- Conjunto de tarefas
(1) Digite novamente o trecho selecionado desde "A César o que" até "tinha de marcar.", inclusive.
(2) Segundo o trecho selecionado, por que o Flamengo não conseguiu vencer o Goiás? Responda em até três frases.

- Trecho selecionado

↓↓↓

A César o que é de César
Confesso que estava preocupado com a atuação do árbitro Sandro Meira Ricci na partida entre Botafogo e São Paulo. Um juiz sem maior expressão num jogo potencialmente crucial para o campeonato era uma boa deixa para alguma maracutaia. E num jogo extremamente emocionante (o que não quer dizer que tenha sido tecnicamente fantástico), Ricci foi muito bem: expulsou quando tinha que expulsare não deixou de marcar o que tinha de marcar.
Há a questão dos gandulas do Botafogo, que deixou claro que ainda pensa como clube pequeno, daqueles de interior do Estado, prendiam a bola quando interessava para o alvinegro, mas a responsabilidade da punição é da federação. Mas aí, é a mesma federação que escalou o jogo para as 17h sob um calor escaldante, enquanto Fla e Goiás jogaram ao cair de uma agradável noite. Ou seja, não dá para esperar uma sensatez de gente racional.
Fator Flamengo
Ontem, quando Jobson marcou o terceiro gol do Botafogo, a vizinhança que não torcia para o São Paulo ou que torcia para o Flamengo foi à janela para gritar e comemorar a derrocada tricolor. E era justo. Num Maracanã lotado, sem chuva e com um clima aceitável (e não o forno das 17h), não dava para imaginar que o rubronegro não conseguisse superar o pior time do returno. Só que não conseguiu. Sem tirar os méritos do Goiás, o empate foi todo (ou quase) responsabilidade do Fator Flamengo - a incapacidade do clube, torcida e imprensa de lidar com a pressão que coloca sobre si mesmo. Se, ao invés de conjecturar sobre onde levaria o time - líder - para se concentrar nesta semana, se não encanasse em planos para a Libertadores, se não deixasse seus jogadores em polvorosa com um título dado como certo, teria mais tempo e foco para superar o Goiás. Sorte do São Paulo.

↑↑↑

- Dados em estudo
↓↓↓

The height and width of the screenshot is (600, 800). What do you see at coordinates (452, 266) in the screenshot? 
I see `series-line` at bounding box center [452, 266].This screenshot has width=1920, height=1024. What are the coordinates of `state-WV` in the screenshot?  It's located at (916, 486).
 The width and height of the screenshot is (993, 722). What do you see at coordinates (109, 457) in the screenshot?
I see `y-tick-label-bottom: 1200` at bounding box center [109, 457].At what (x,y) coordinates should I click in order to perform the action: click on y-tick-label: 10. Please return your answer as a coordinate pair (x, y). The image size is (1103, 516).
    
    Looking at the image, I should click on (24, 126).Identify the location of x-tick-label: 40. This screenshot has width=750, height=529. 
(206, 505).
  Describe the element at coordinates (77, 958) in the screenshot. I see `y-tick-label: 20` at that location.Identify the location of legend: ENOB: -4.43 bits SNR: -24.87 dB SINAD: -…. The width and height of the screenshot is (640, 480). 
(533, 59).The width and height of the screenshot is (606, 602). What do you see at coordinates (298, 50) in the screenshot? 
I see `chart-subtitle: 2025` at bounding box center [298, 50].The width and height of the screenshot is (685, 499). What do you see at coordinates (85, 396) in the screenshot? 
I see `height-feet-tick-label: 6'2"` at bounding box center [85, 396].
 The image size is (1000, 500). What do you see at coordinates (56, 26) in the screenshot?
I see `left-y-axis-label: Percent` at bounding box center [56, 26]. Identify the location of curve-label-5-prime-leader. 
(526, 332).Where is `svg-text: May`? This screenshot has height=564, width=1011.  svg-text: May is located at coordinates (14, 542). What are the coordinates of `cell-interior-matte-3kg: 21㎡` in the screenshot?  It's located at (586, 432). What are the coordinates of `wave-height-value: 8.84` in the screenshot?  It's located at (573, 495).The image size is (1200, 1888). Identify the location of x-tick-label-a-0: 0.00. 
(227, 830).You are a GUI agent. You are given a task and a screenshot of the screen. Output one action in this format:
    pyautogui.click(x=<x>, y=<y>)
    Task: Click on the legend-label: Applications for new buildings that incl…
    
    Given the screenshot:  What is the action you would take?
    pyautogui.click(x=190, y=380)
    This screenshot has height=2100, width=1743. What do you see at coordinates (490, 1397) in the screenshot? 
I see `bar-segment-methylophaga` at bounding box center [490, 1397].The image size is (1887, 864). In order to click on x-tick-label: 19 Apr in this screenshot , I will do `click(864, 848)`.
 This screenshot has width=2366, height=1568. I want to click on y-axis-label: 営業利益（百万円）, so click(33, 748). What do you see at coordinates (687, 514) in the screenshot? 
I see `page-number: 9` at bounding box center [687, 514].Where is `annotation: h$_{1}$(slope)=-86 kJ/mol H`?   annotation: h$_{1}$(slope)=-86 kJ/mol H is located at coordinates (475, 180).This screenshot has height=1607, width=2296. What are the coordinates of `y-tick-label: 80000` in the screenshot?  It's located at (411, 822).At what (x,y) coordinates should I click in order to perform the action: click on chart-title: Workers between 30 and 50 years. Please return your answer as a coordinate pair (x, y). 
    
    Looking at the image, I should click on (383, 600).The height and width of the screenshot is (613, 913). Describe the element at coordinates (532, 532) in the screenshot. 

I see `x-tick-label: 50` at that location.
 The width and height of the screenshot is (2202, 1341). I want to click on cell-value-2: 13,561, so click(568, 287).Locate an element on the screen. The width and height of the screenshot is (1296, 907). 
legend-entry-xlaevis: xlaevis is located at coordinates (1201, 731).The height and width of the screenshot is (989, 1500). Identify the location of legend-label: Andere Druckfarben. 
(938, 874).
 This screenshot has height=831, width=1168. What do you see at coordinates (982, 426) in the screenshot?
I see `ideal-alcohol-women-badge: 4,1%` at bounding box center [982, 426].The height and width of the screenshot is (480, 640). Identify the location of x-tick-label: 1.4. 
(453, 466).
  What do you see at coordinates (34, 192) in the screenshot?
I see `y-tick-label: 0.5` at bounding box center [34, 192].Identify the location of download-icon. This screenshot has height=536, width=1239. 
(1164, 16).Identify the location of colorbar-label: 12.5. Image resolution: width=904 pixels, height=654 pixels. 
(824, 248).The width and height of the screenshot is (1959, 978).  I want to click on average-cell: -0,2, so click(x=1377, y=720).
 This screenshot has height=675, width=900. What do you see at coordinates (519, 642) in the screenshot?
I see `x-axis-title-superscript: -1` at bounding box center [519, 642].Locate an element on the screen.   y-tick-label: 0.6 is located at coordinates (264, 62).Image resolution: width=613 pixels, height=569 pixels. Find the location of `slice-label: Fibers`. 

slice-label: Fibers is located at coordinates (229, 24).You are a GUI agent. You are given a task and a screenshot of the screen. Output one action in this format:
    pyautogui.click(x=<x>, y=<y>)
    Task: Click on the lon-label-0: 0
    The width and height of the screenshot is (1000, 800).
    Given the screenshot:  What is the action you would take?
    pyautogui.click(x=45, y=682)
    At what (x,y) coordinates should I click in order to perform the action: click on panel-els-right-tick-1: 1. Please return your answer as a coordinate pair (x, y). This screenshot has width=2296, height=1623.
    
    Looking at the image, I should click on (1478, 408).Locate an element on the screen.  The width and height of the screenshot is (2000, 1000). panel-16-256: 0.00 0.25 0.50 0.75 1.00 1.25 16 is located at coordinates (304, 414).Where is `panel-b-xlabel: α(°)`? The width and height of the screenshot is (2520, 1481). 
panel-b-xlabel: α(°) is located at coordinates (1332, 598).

↑↑↑

- Respostas esperadas
(1)
A César o que é de César
Confesso que estava preocupado com a atuação do árbitro Sandro Meira Ricci na partida entre Botafogo e São Paulo. Um juiz sem maior expressão num jogo potencialmente crucial para o campeonato era uma boa deixa para alguma maracutaia. E num jogo extremamente emocionante (o que não quer dizer que tenha sido tecnicamente fantástico), Ricci foi muito bem: expulsou quando tinha que expulsare não deixou de marcar o que tinha de marcar.

(2) O empate se deveu quase todo ao "Fator Flamengo", que é a incapacidade do clube, da torcida e da imprensa de lidar com a pressão que colocam sobre si mesmos. O clube ficou conjecturando sobre onde concentrar o time e fazendo planos para a Libertadores. Também deixou seus jogadores em polvorosa com um título dado como certo, e por isso lhe faltaram tempo e foco para superar o Goiás.